Alquilamos un pisito en San Ginés de los Picos, en uno de los bloques de ladrillo ocre que asoman en la Avenida del Jordán por encima del Hospital del Valle de Hebrón. Era amplio, luminoso y bien distribuido, con una vista espléndida a la montañosa campiña coronada por la torre de la iglesia parroquial. Para amueblarlo nos dirigimos a pedir un crédito a la sucursal de La Caja más próxima a mi casa. Nunca antes había estado allí. El director era un tipo oscuro y sin relieve, con una indumentaria indefinida en la que dominaba el gris mimetizado con el dudoso resplandor de los fluorescentes.

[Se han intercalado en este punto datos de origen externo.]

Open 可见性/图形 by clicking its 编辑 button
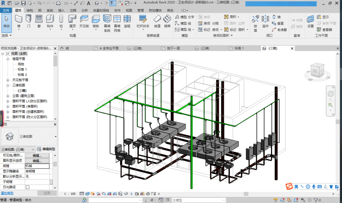Viewport: 342px width, 203px height. (37, 155)
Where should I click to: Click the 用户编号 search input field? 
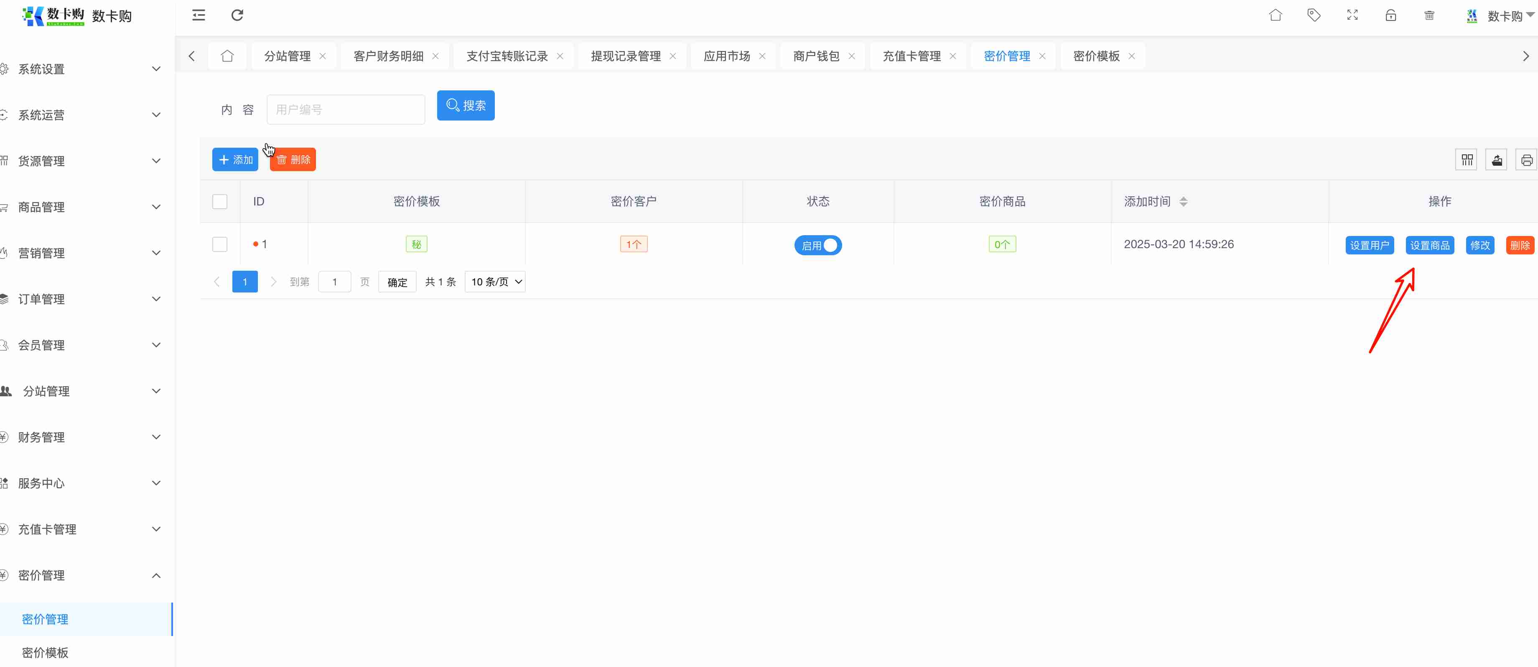click(346, 109)
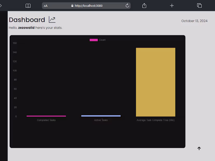Click the blue Active Tasks bar
This screenshot has height=161, width=215.
click(101, 116)
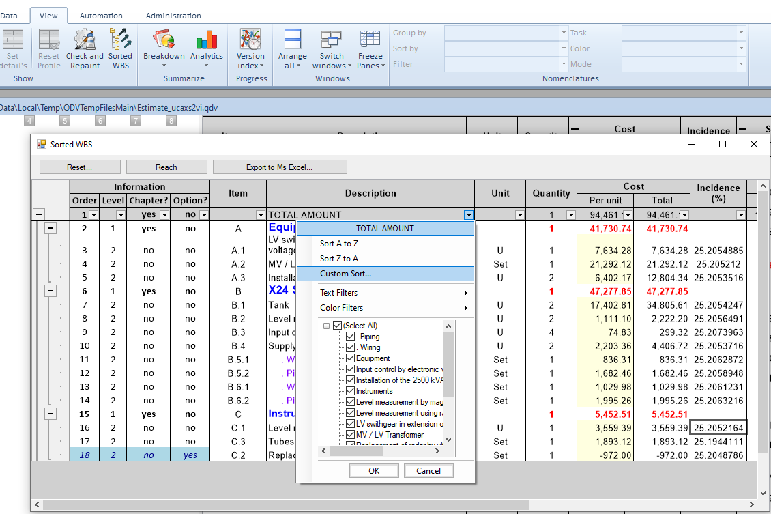Click the Export to Ms Excel button
The width and height of the screenshot is (771, 514).
[x=280, y=167]
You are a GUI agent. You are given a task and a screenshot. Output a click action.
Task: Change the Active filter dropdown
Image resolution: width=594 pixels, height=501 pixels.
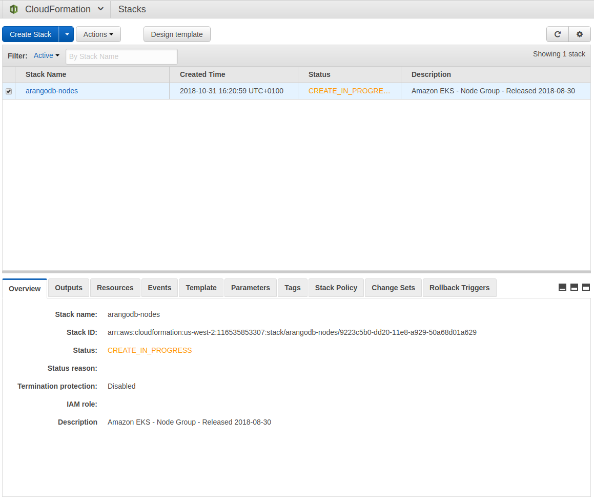[47, 56]
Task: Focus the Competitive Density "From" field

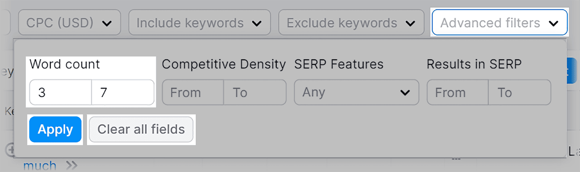Action: (193, 93)
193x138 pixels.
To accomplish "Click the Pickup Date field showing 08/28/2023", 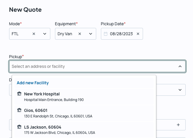I will (121, 34).
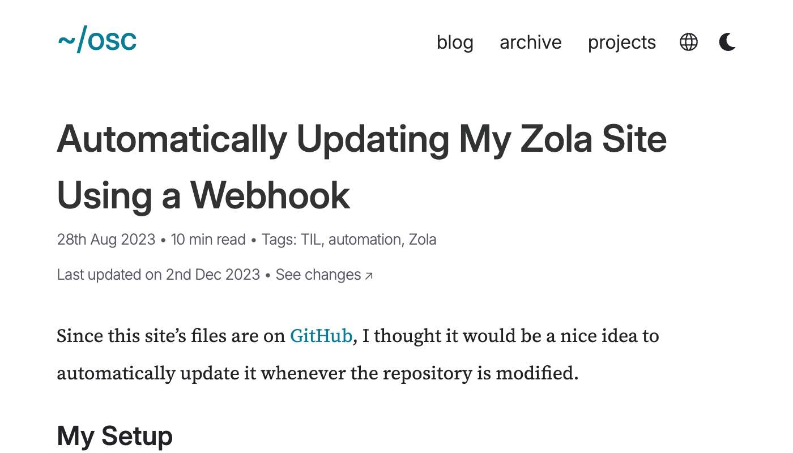Click the teal ~/osc header mark
The width and height of the screenshot is (793, 453).
(x=96, y=40)
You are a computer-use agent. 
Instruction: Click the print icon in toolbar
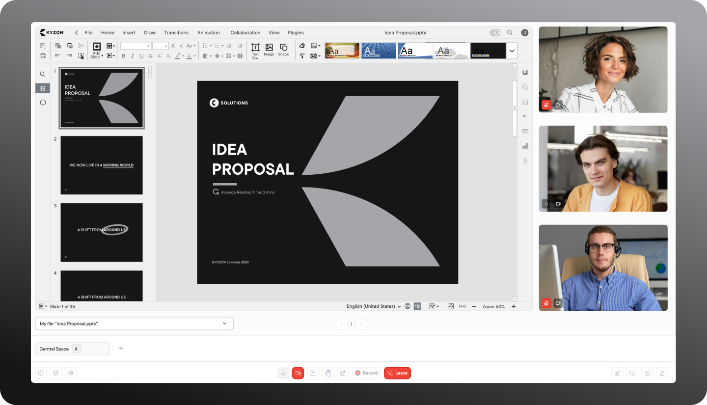coord(43,55)
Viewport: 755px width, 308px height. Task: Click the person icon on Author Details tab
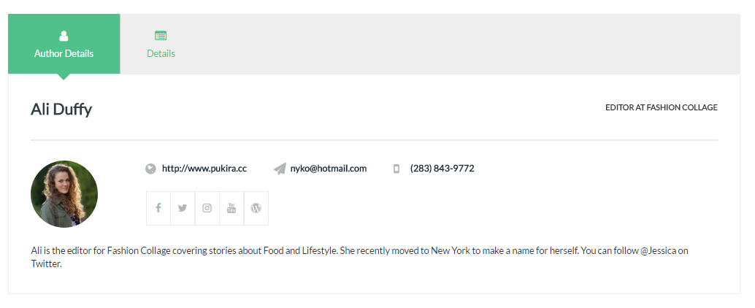coord(64,36)
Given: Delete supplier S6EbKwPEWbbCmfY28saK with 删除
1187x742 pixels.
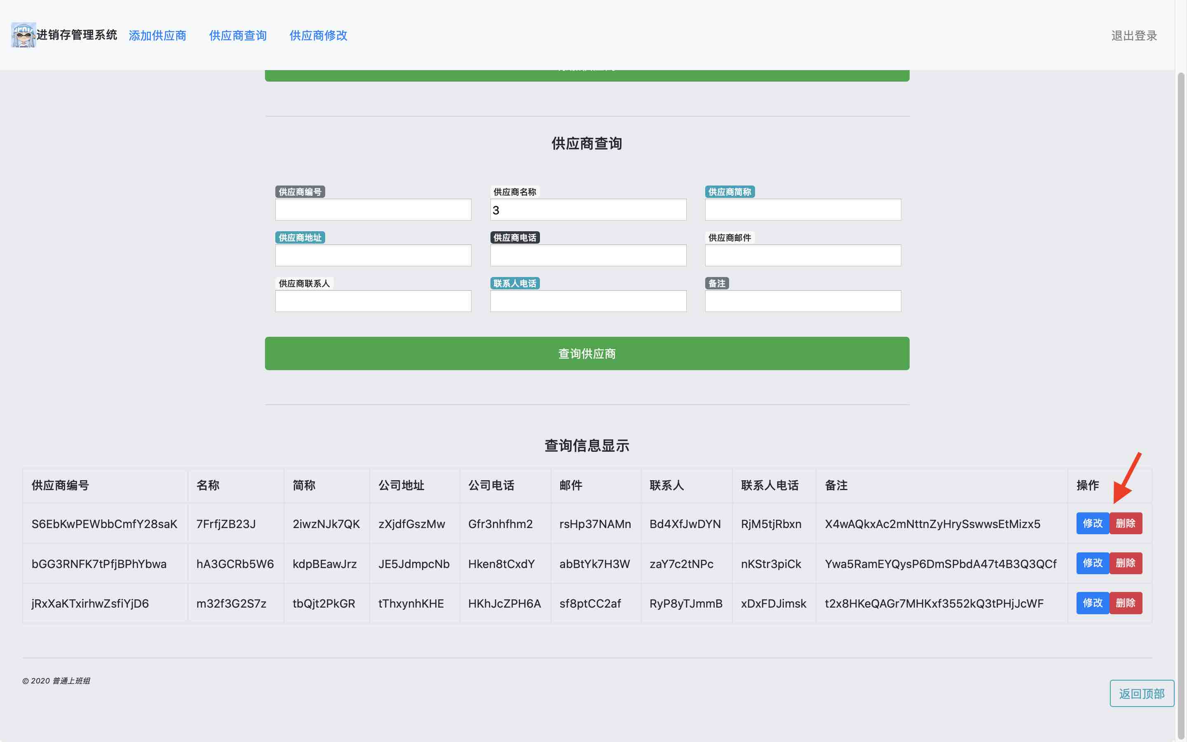Looking at the screenshot, I should [1125, 523].
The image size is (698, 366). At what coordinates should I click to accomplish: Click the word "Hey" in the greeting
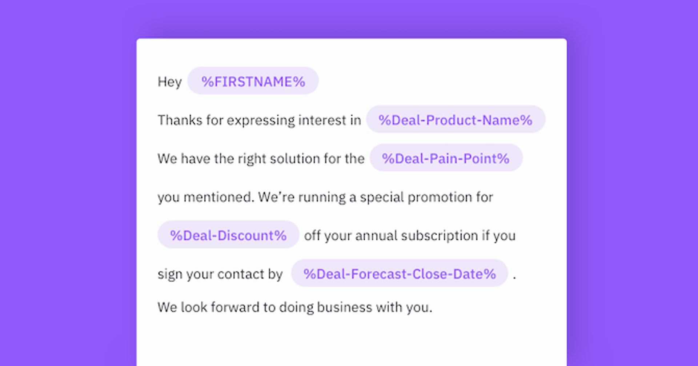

En cuanto terminó de escuharme enrojeció de ira y me expulsó con cajas destempladas de allí. ¡Menuda desfachatez, ir a pedir dinero sin haber ahorrado nada en 23 años de vida! "¿Qué ha hecho usted hasta ahora?", "estudiar", "¿estudiar?, y de trabajar nada? ¿Y se cree que el dinero va a salir por ensalmo de la nada?", "hombre tengo mis ingresos...", "¡fuera de aquí, insensato!" Ella guardaba silencio. Acabamos pidiendo el crédito en su banco. Aquella misma tarde, en un santiamén, al pasar por una tienda con rótulo anunciando liquidación teníamos amueblada la casa a base de muebles de estilo castellano, salvo el salón, con un tresillo con sillones balancines de estilo inglés y el comedor con sillas mallorquinas.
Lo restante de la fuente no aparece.